Below are the records; repeat exactly their lines between the line holding "Tap the +5,000,000 reward amount" and the line holding "The image size", inclusive, skipping the pictures.

_RAW DATA_.
§ §

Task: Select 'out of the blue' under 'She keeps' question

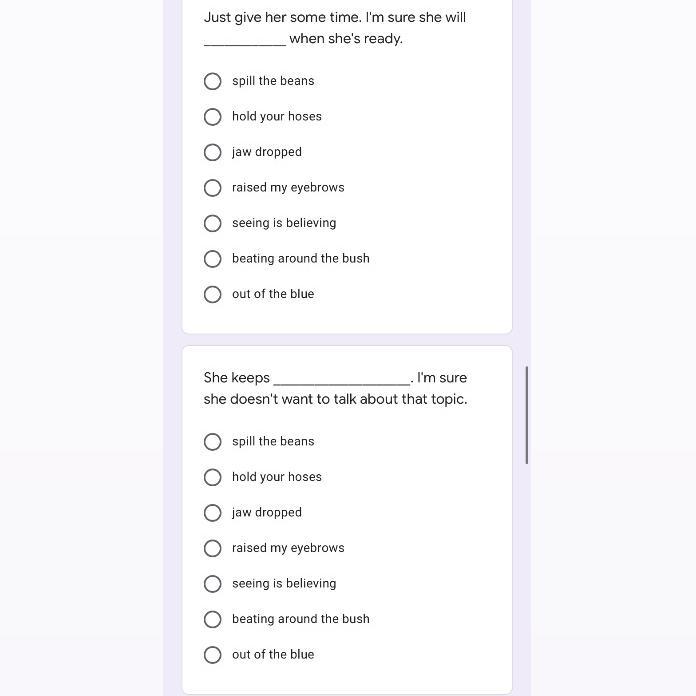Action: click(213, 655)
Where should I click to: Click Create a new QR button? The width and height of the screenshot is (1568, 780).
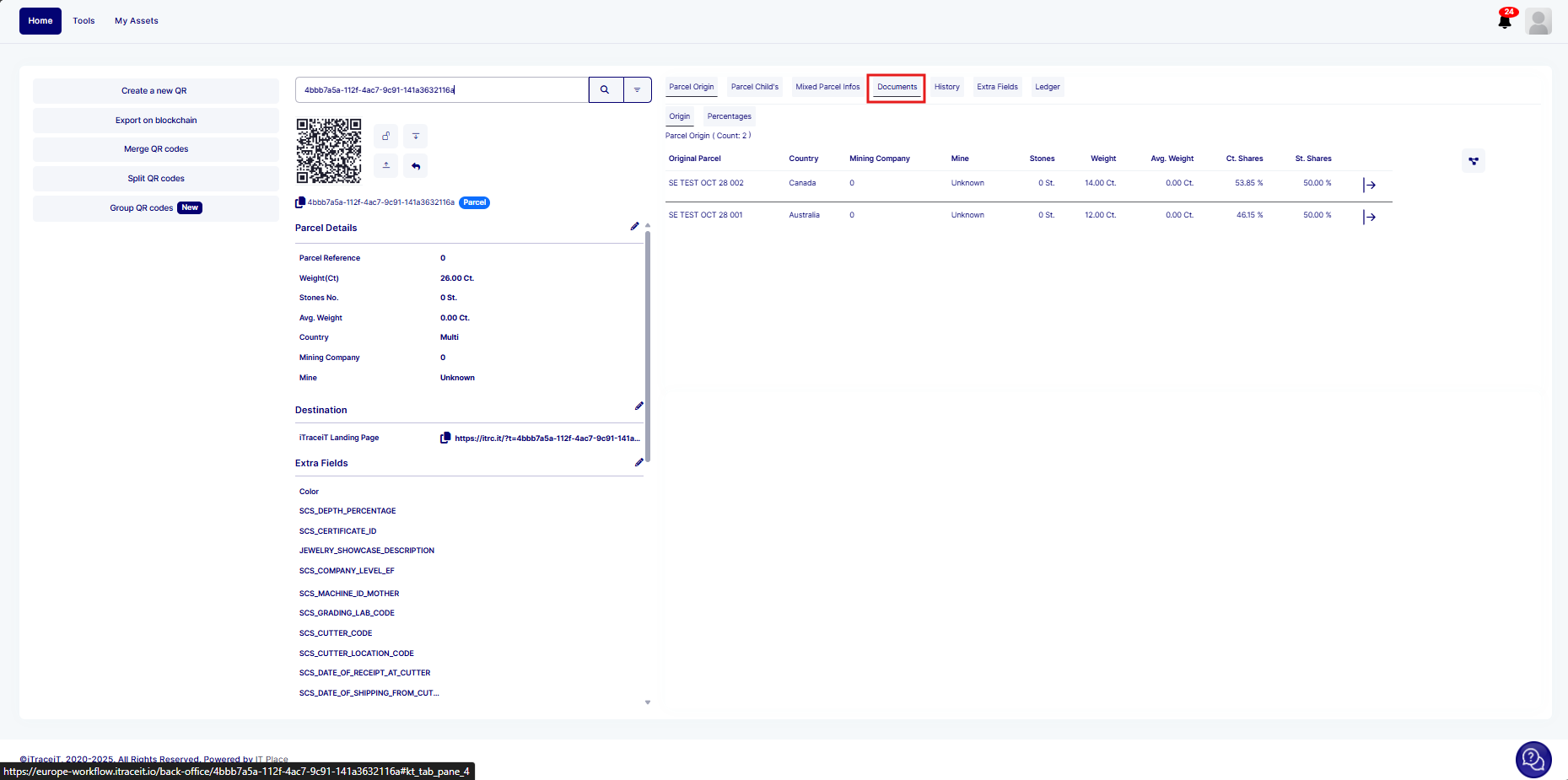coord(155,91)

§ §

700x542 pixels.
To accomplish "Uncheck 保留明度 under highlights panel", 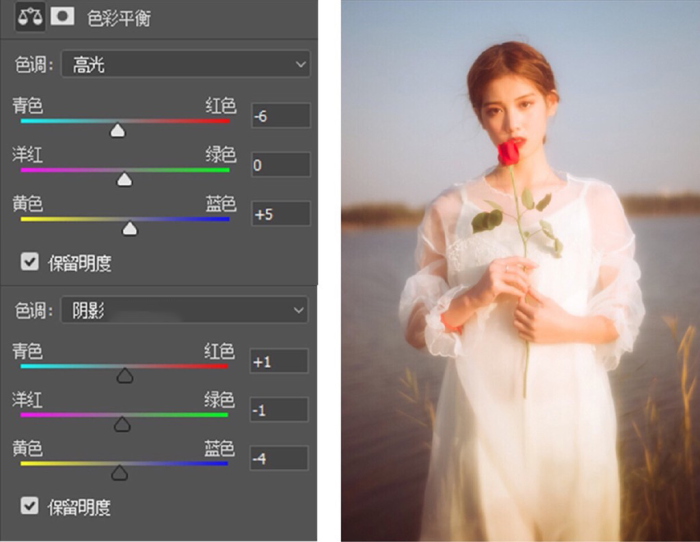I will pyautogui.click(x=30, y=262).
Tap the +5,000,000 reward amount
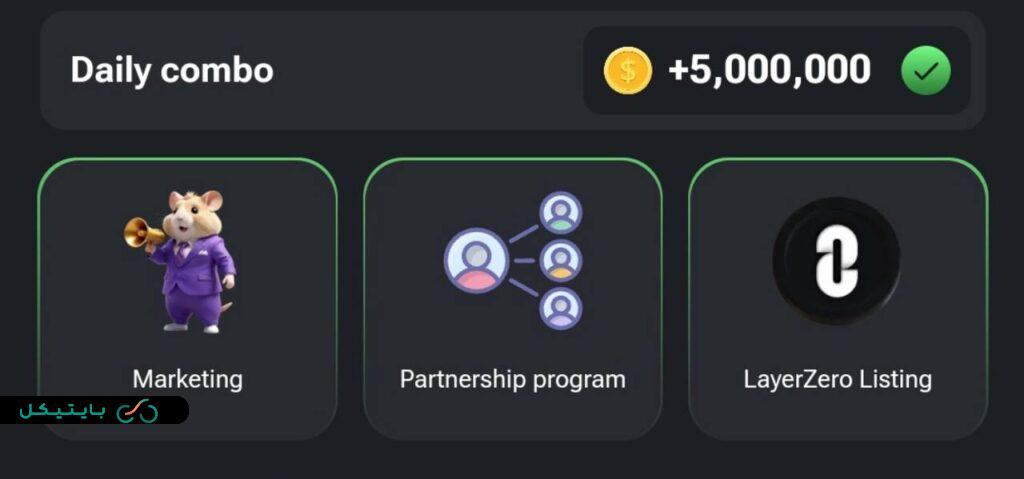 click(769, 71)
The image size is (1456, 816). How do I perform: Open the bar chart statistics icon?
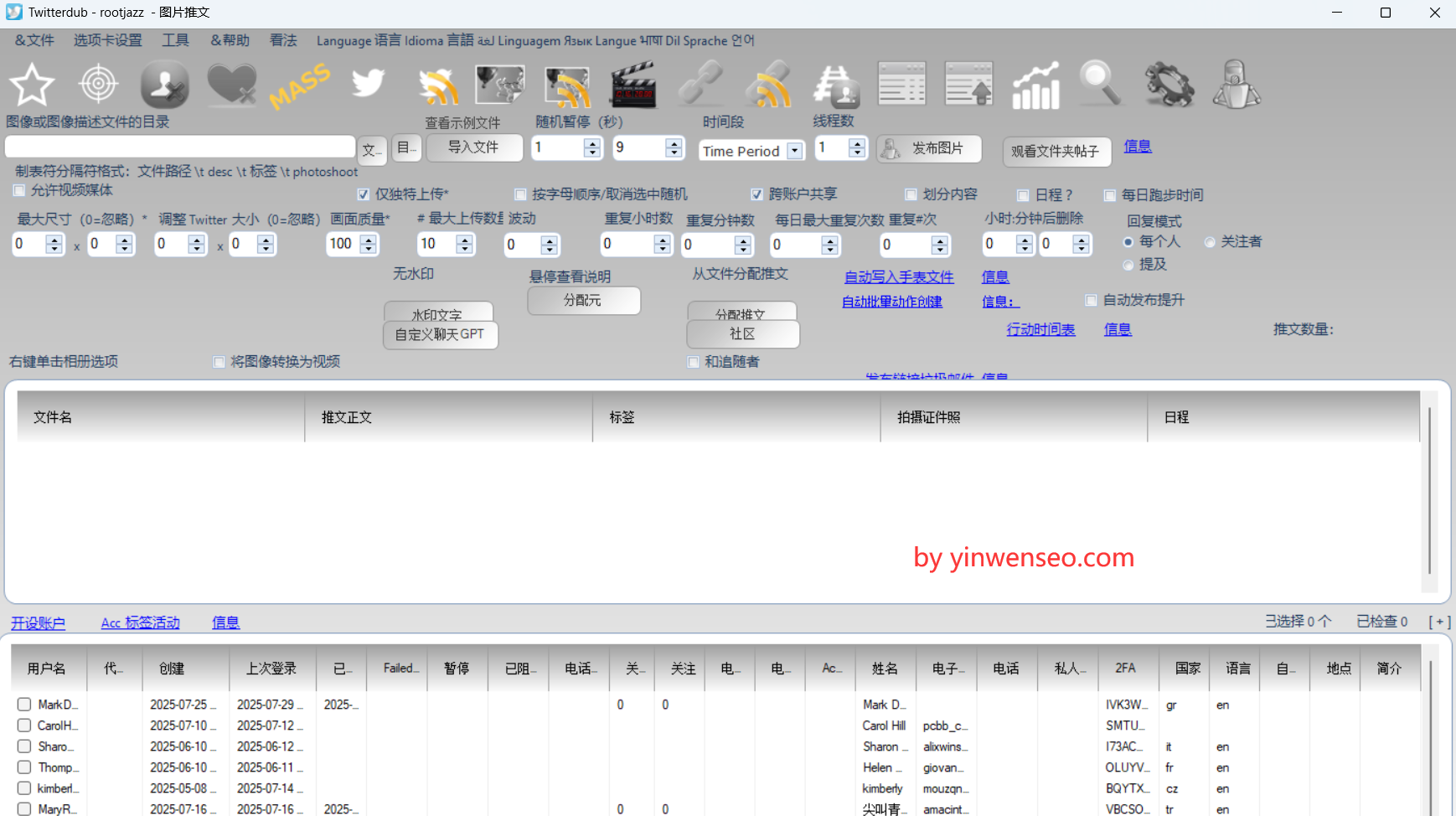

§ §

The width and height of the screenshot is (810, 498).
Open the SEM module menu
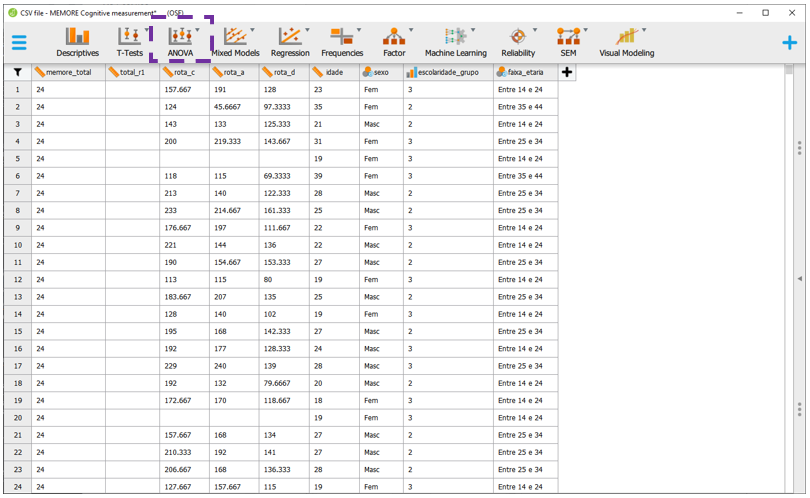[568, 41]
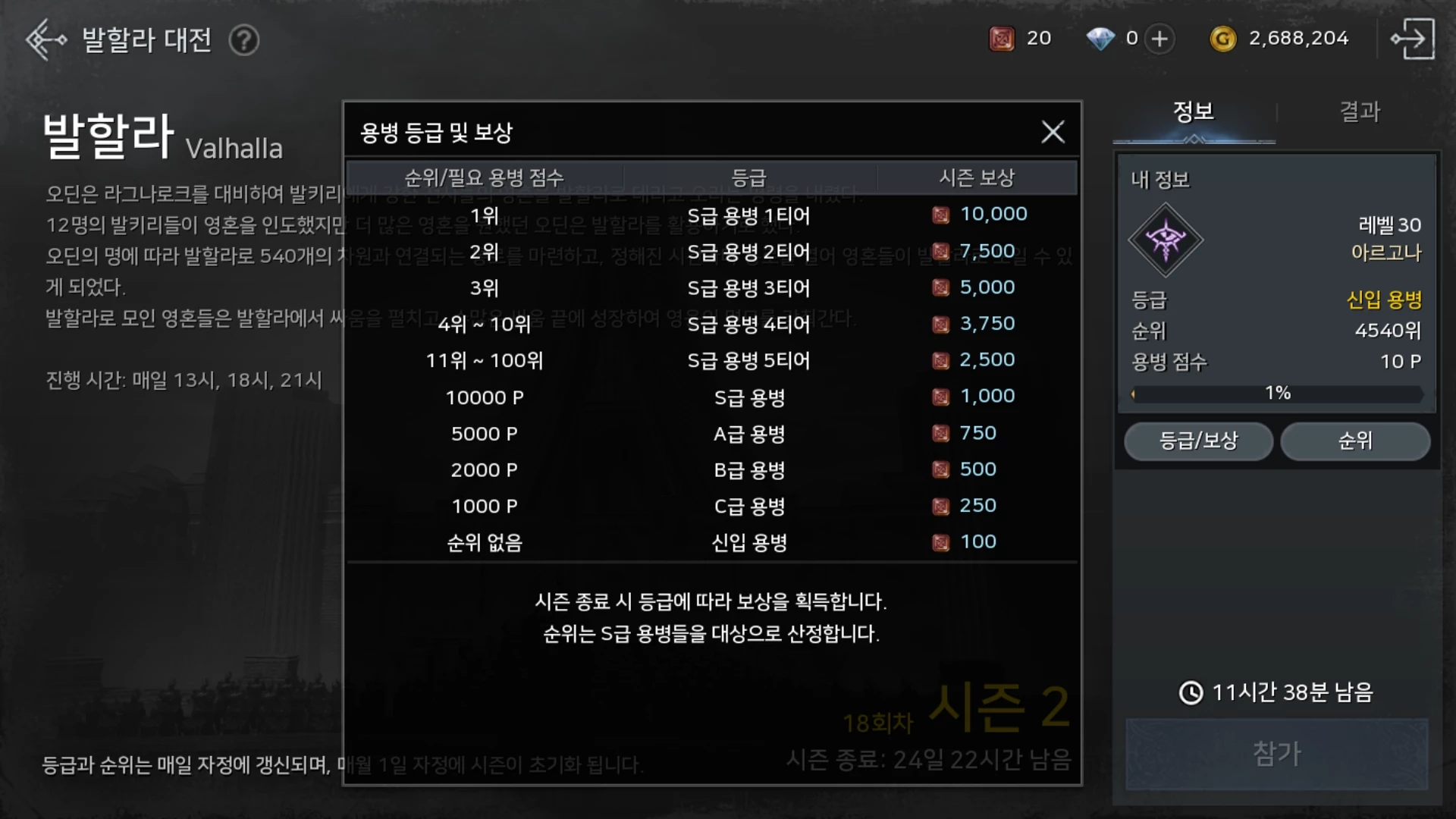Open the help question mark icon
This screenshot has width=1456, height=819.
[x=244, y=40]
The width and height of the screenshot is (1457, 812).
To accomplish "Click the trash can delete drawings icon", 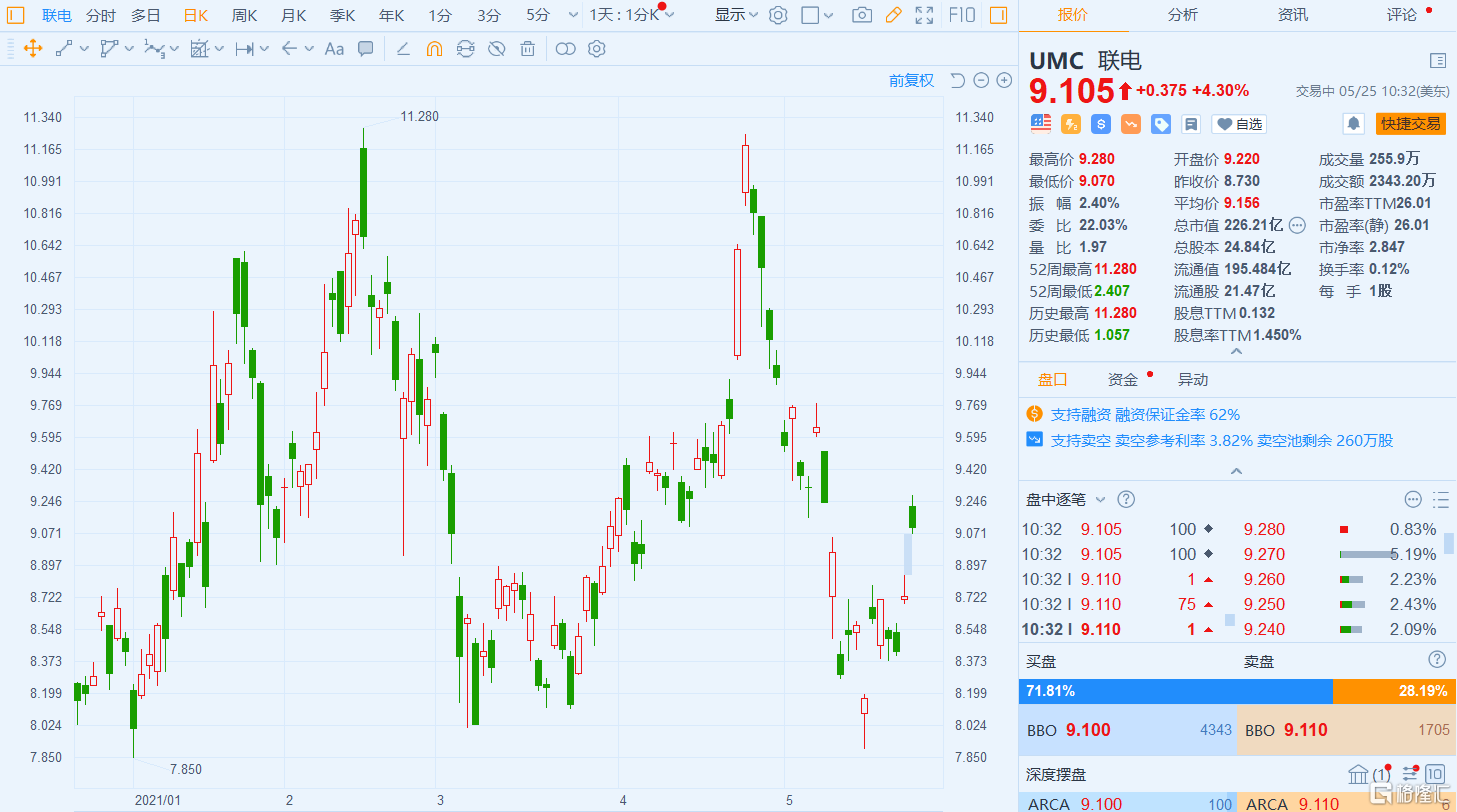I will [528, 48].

§ §

_ANSWER FOR THIS EXERCISE_.
Tap the +5,000,000 reward amount
 click(769, 71)
The image size is (1456, 816). How do I perform: Open the bar chart statistics icon?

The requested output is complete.